第一審で保釈が認められるかについて,刑事訴訟法において大きく2つの場合が規定されています。
一つは,権利保釈といわれる場合で,例外事由(刑事訴訟法89条各号)にあたらなければ保釈を認めるとされています。
例外事由としては,一定の重大犯罪にあたる罪の裁判である場合,一定の重大犯罪の前科がある場合,常習性が認められる場合や,罪証隠滅をすると疑う相当な理由がある場合などが定められています。
もう一つは,裁量保釈といわれる場合で,権利保釈が認められないとしても,裁判所が適当と判断するときに保釈を認めるものです(刑事訴訟法90条)。
逃亡や罪証隠滅のおそれの程度や,身体拘束が続くことによる不利益の内容,程度などを考慮するとされています。

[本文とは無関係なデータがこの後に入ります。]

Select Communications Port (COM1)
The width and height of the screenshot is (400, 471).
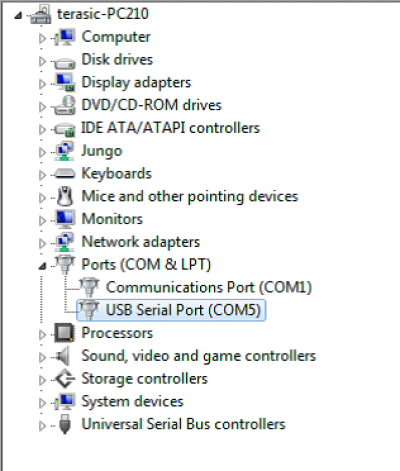click(x=209, y=287)
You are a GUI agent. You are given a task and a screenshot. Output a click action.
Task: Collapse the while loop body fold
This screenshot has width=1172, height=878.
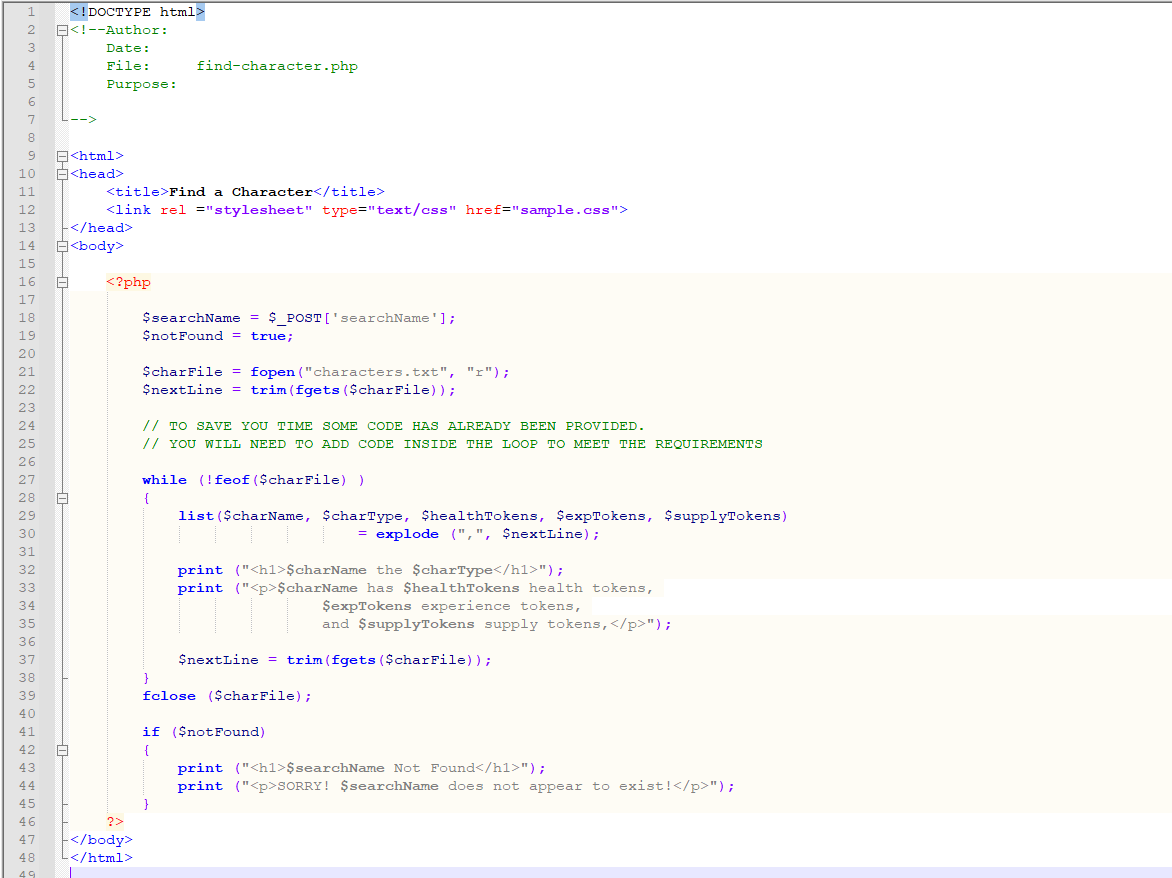[62, 497]
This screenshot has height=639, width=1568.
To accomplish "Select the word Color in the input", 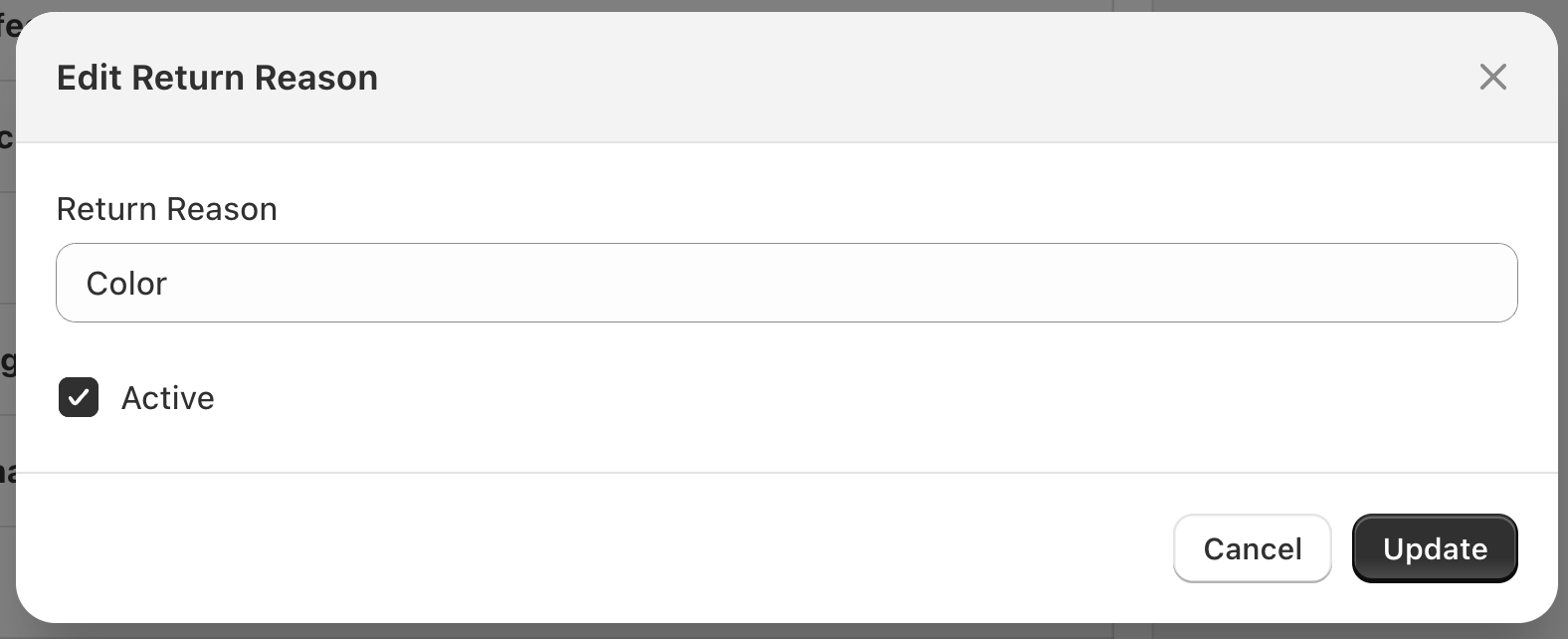I will click(x=126, y=284).
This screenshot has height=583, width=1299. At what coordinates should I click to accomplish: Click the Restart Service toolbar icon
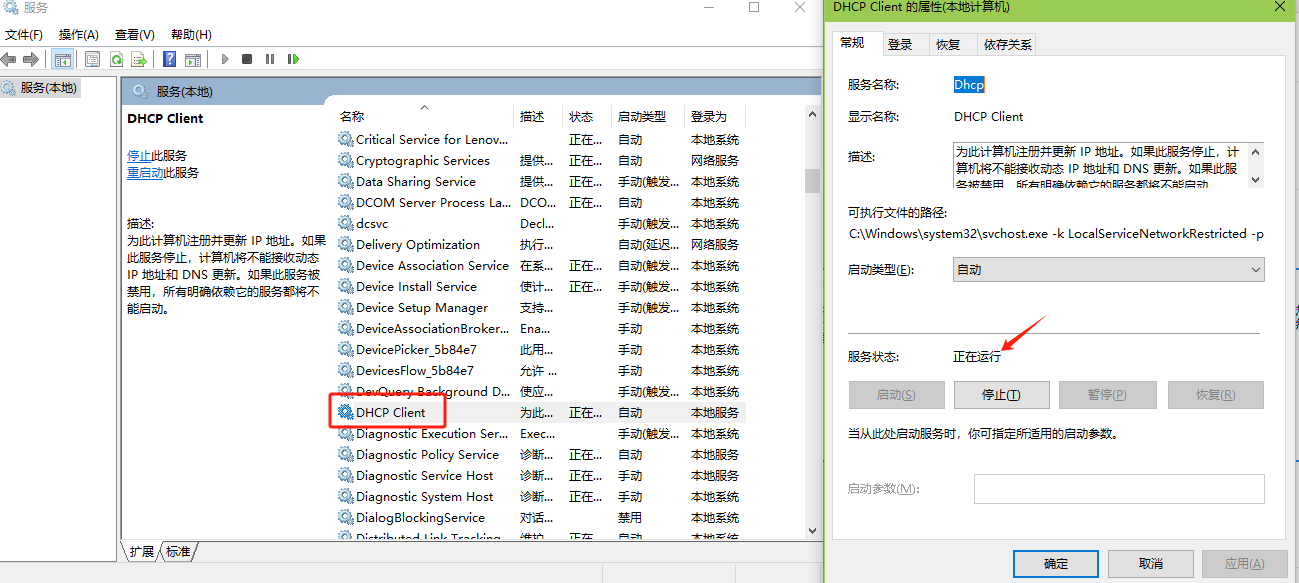click(293, 60)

第一審で保釈請求をしたのに対して保釈が認められないのに対して,第1回公判期日前は準抗告,第1回公判期日後は抗告という不服申立を行い,別の裁判所による判断を求める手続があります。
また,保釈自体は,第一審において一度しかできないというものではなく,請求回数に制限はありません。
保釈請求を認めないとする決定は,権利保釈の例外事由に該当する,裁量保釈の適当とは認められない旨の結論を示すのみで,具体的な判断理由は示されないのが通常です。

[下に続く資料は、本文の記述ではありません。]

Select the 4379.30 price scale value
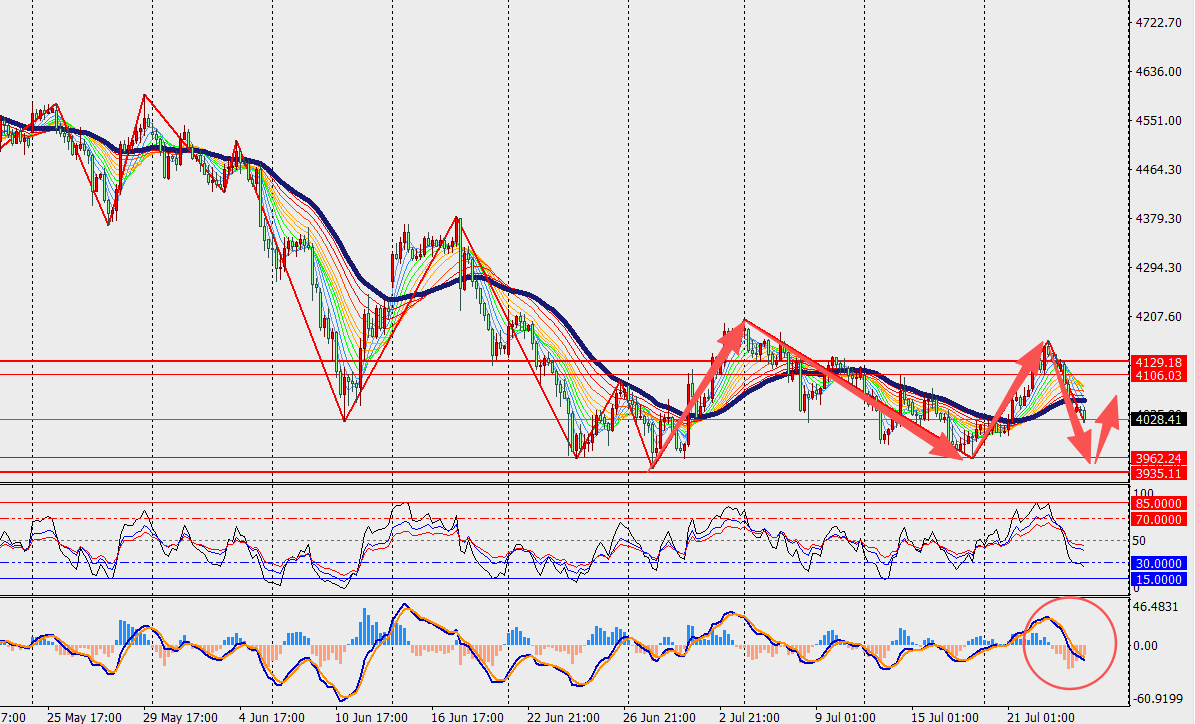 point(1158,219)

裁判所が保釈を判断するにあたっては検察官に対して意見が求められ,通常は保釈を反対する具体的な理由を記載した書面を裁判所に提出しています。
また,準抗告,抗告がなされたのに対して保釈を認めないと決定する場合は,決定書で一定の判断理由が記載されるのが通常です。
保釈が認められなかったのに対しては,こうした意見書や決定書も手がかりとし,問題点が克服されるように手当や準備を行うなどし,再度の保釈請求で,前回とは事情が変わったことを説得的に主張することが重要といえます。